Records to use:
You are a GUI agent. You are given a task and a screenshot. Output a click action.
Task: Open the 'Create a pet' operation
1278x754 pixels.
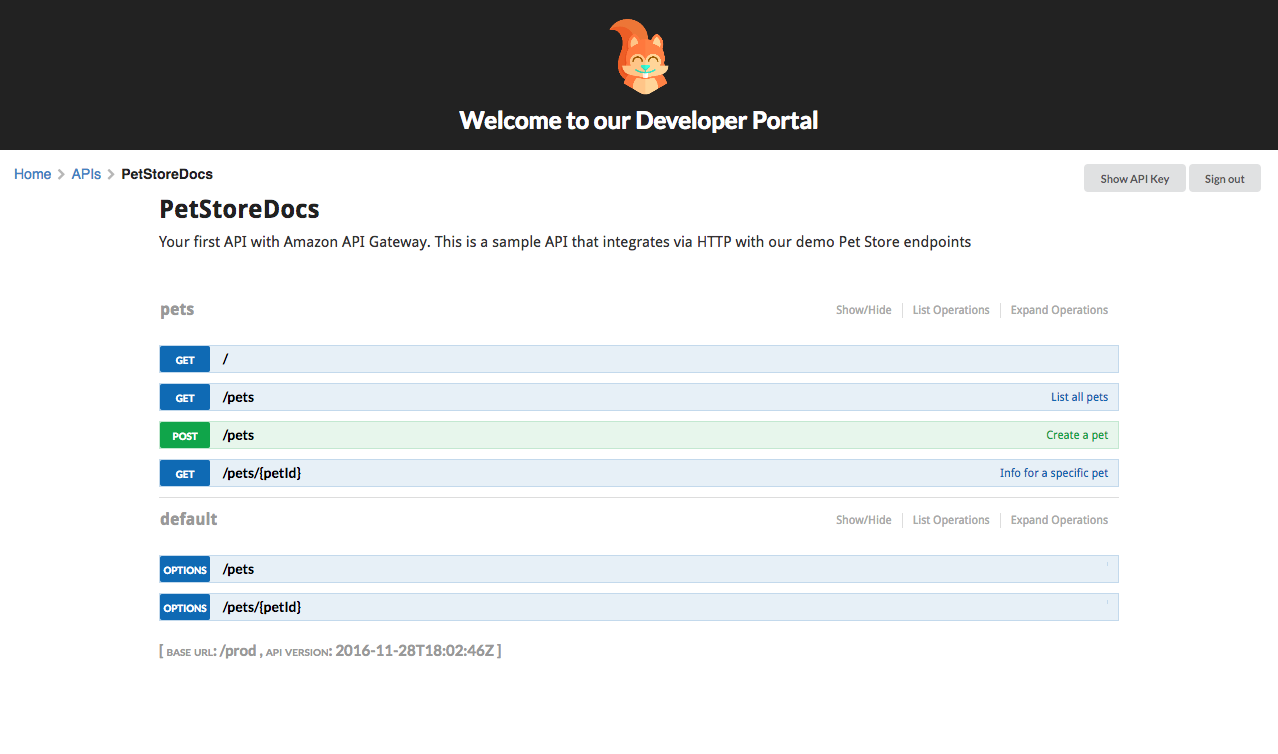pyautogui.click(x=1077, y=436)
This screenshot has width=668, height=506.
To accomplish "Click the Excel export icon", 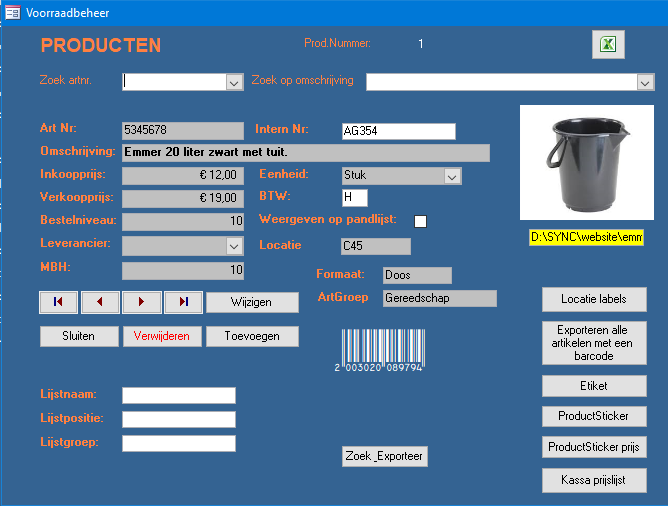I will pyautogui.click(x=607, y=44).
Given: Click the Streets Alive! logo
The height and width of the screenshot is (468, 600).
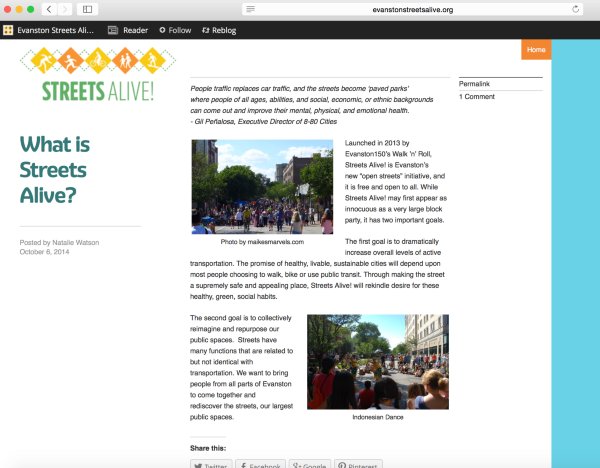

* * *

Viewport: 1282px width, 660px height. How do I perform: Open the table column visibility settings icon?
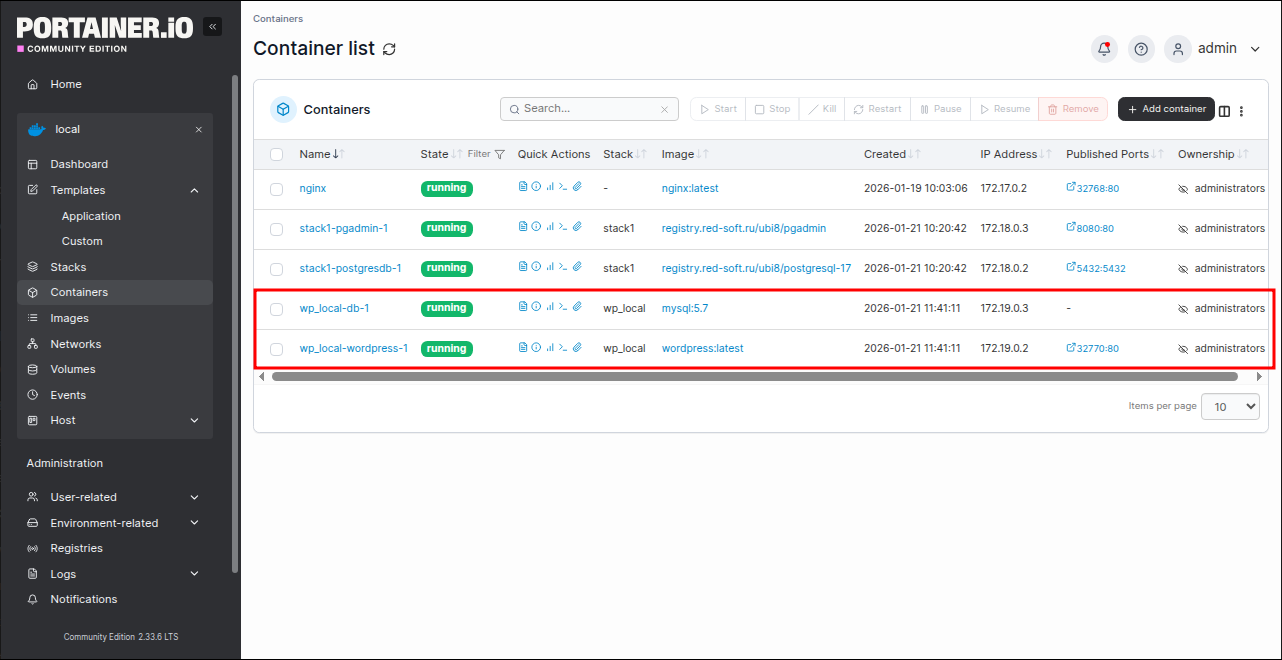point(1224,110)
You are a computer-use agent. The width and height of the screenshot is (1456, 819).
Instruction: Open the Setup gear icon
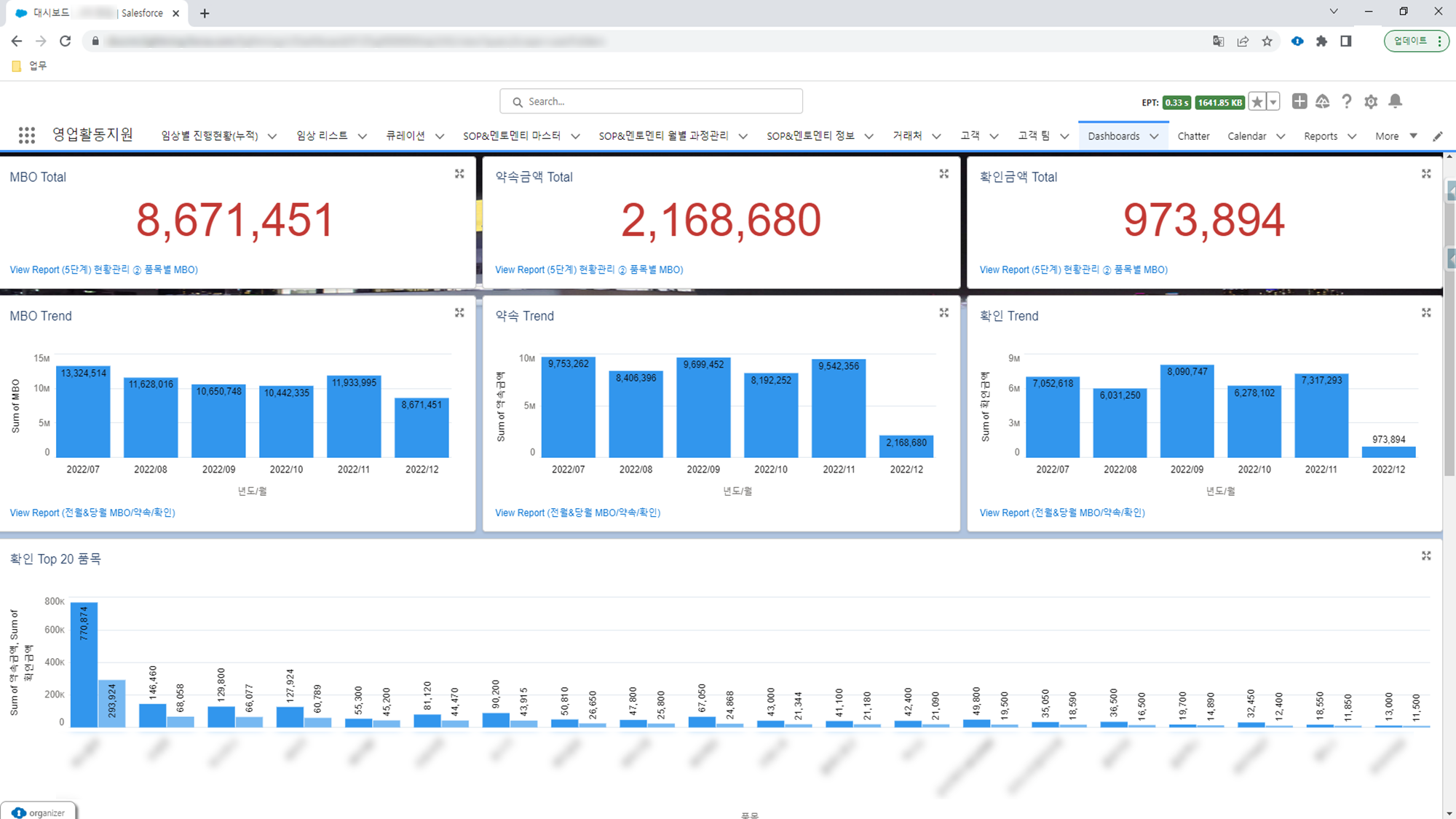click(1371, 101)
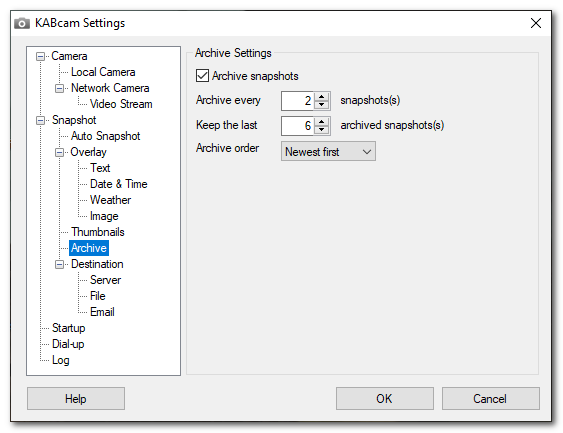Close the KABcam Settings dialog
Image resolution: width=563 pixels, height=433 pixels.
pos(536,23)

Exercise directions: Please pull out every line above that contains the word "agent".

Response for this exercise:
You are a GUI agent. You are given a task and a screenshot. Output a click action.
You are a computer-use agent. The width and height of the screenshot is (1456, 819).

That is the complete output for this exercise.